**AIM OF THE EXERCISE**.
Please copy the lines from the start through the line containing "click(x=54, y=60)", leaving out the pictures.

[Begin]

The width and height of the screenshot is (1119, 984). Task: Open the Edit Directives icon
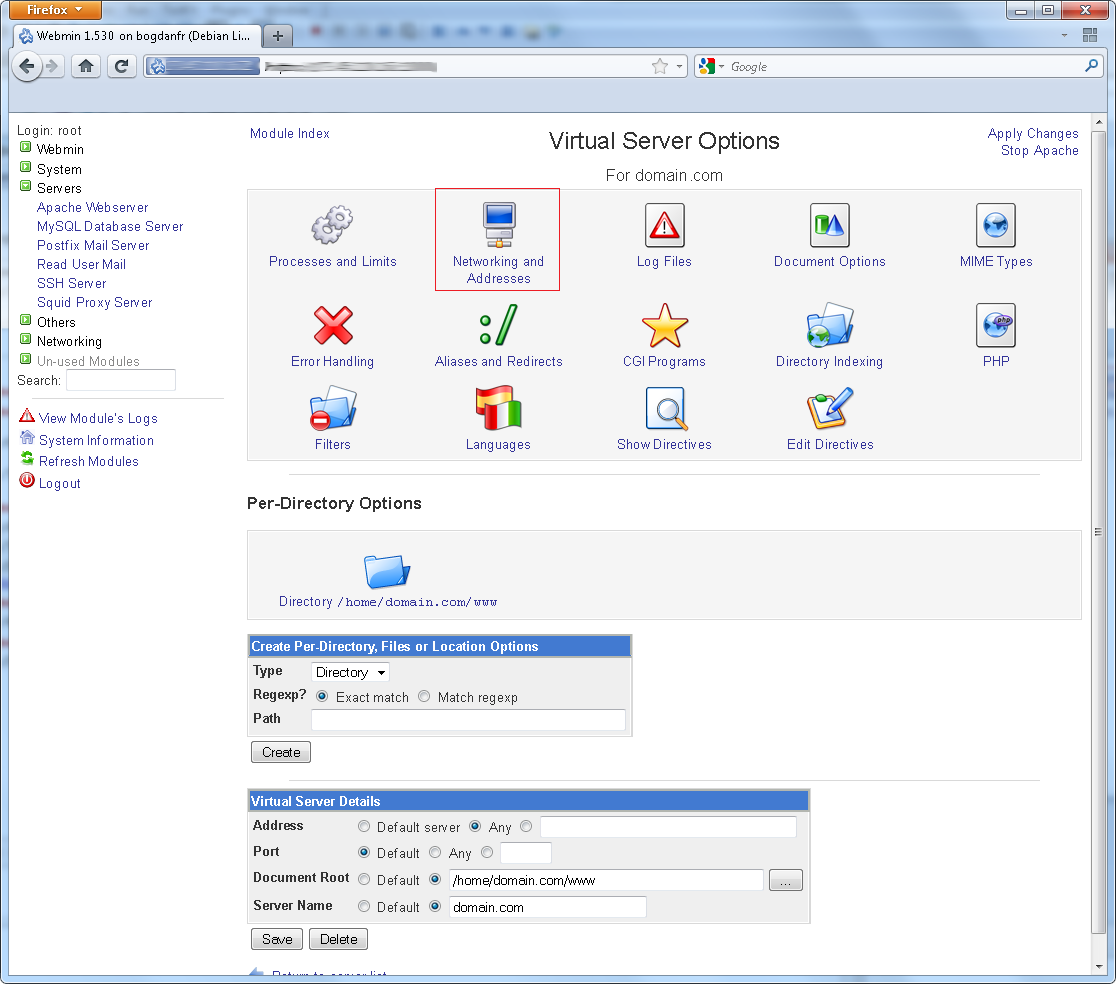click(x=829, y=409)
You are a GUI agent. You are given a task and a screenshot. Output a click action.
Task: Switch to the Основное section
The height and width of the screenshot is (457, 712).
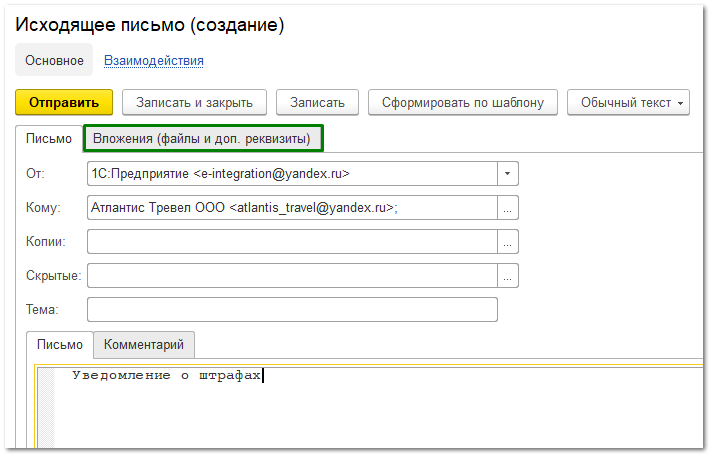click(x=54, y=60)

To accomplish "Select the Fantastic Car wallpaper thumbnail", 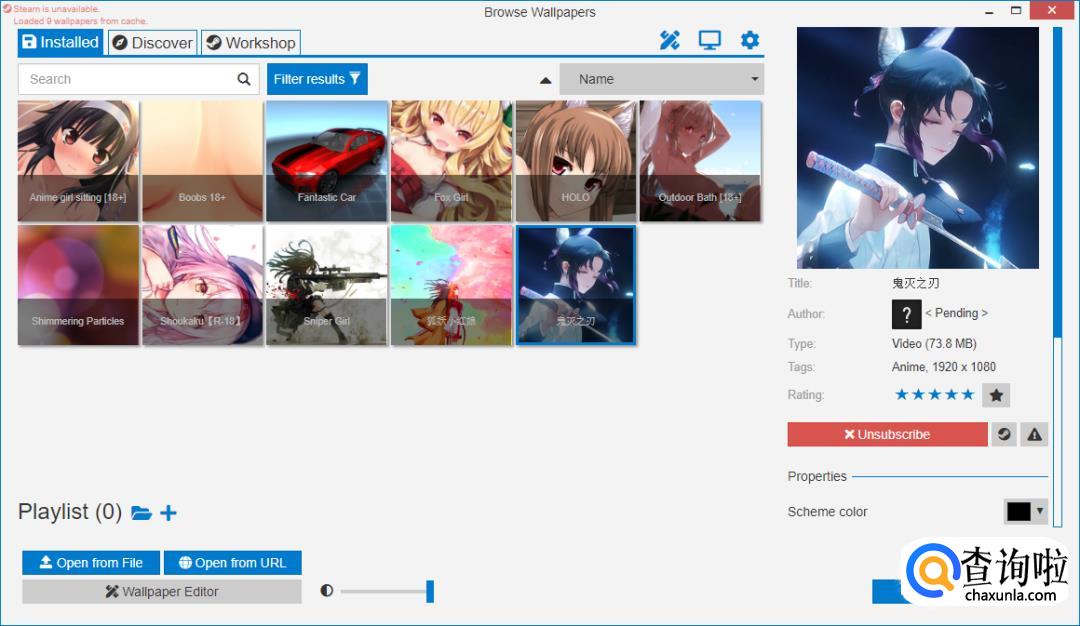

[End]

**OUTPUT FOR THIS TASK**.
The width and height of the screenshot is (1119, 984). Task: Open the Edit Directives icon
click(x=829, y=409)
You are a GUI agent. You are given a task and a screenshot. Output a click action.
Task: Switch to the Основное section
The height and width of the screenshot is (457, 712).
click(x=54, y=60)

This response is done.